Exercise: Leave every image out, and print the remaining lines below exactly.

Dataset entries:
------------------------------------

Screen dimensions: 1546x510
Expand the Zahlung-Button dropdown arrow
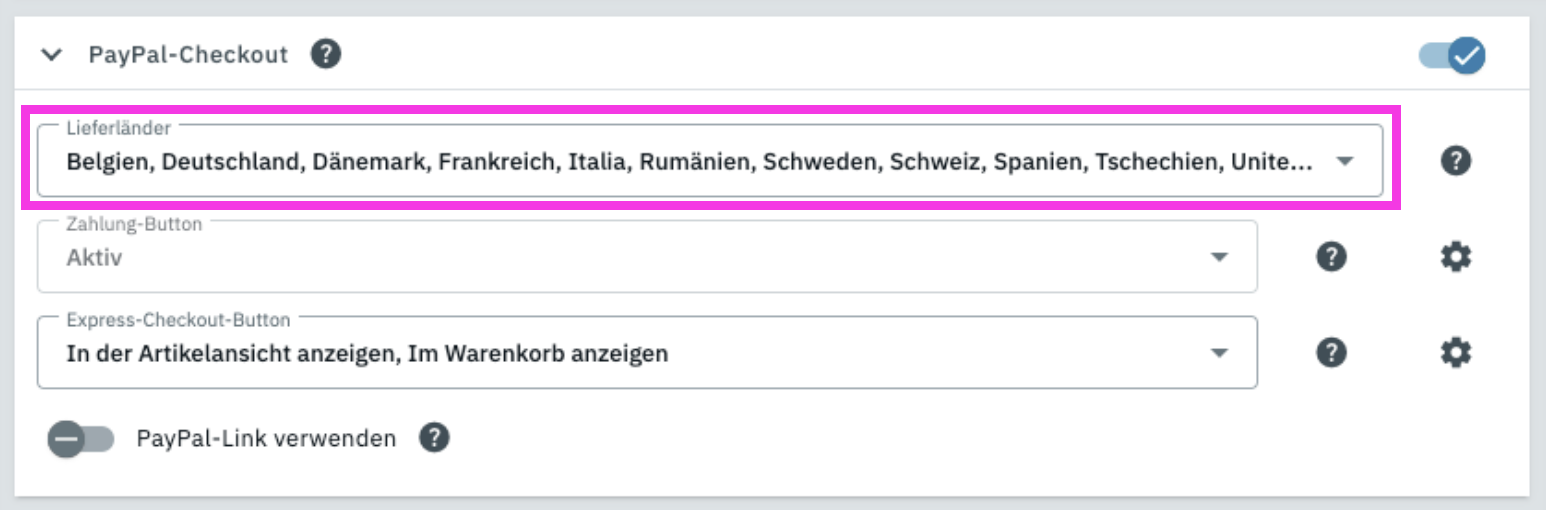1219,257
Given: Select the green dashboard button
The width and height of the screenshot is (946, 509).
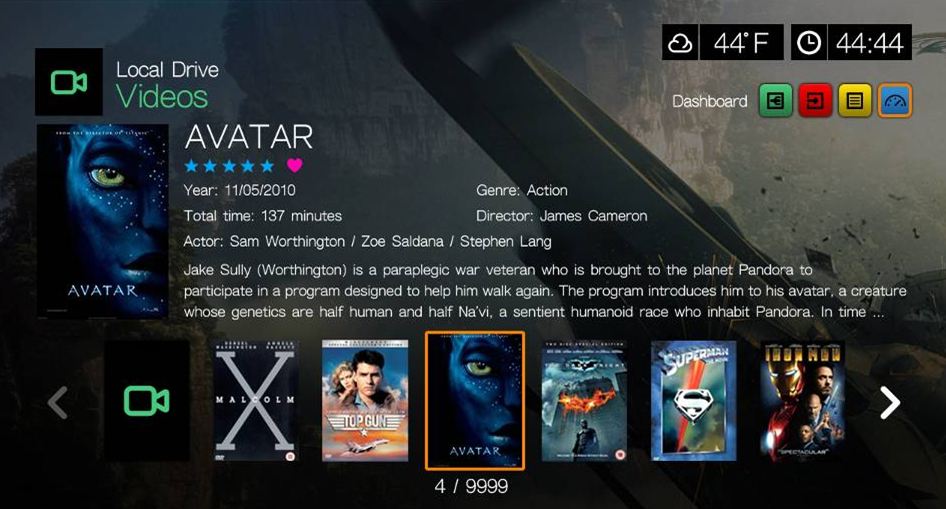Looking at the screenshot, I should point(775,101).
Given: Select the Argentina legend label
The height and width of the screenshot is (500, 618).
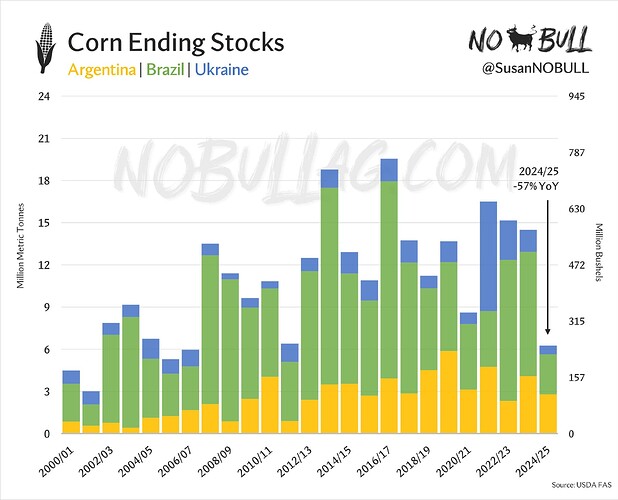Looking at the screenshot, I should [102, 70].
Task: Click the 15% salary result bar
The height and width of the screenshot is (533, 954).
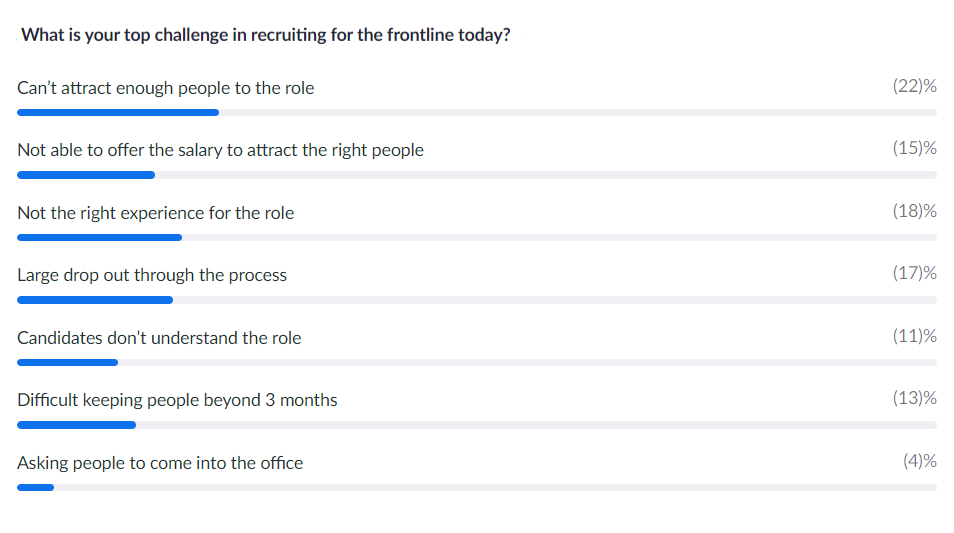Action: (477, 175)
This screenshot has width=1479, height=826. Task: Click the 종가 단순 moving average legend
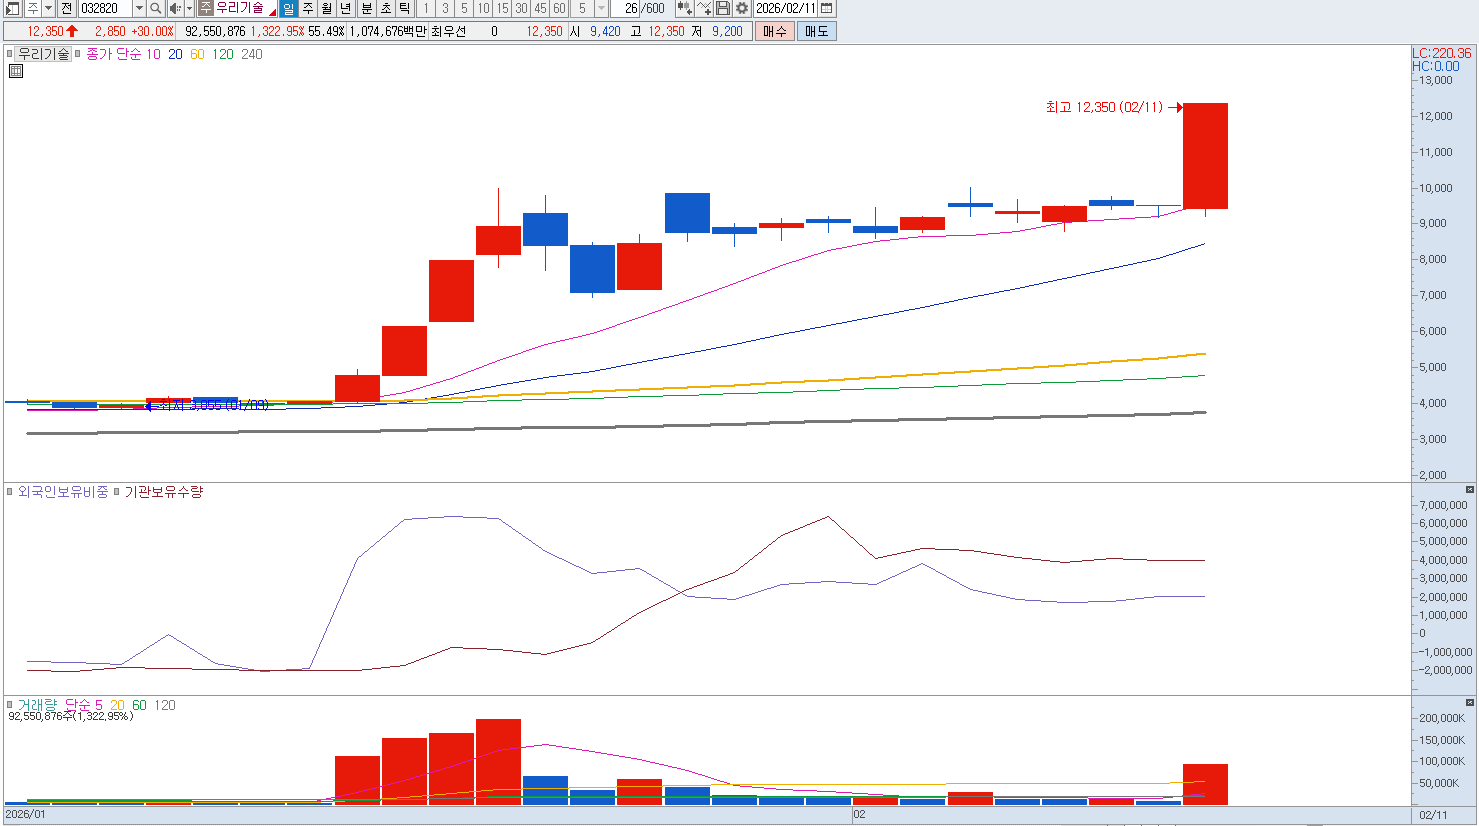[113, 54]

------------------------------------

Solution to this exercise:
Screen dimensions: 1546x510
Expand the Zahlung-Button dropdown arrow
1219,257
Given: Select the green dashboard button
The width and height of the screenshot is (946, 509).
Looking at the screenshot, I should point(775,101).
Given: Select the Argentina legend label
The height and width of the screenshot is (500, 618).
Looking at the screenshot, I should [102, 70].
Task: Click the 15% salary result bar
The height and width of the screenshot is (533, 954).
Action: (477, 175)
This screenshot has width=1479, height=826. Task: Click the 종가 단순 moving average legend
[113, 54]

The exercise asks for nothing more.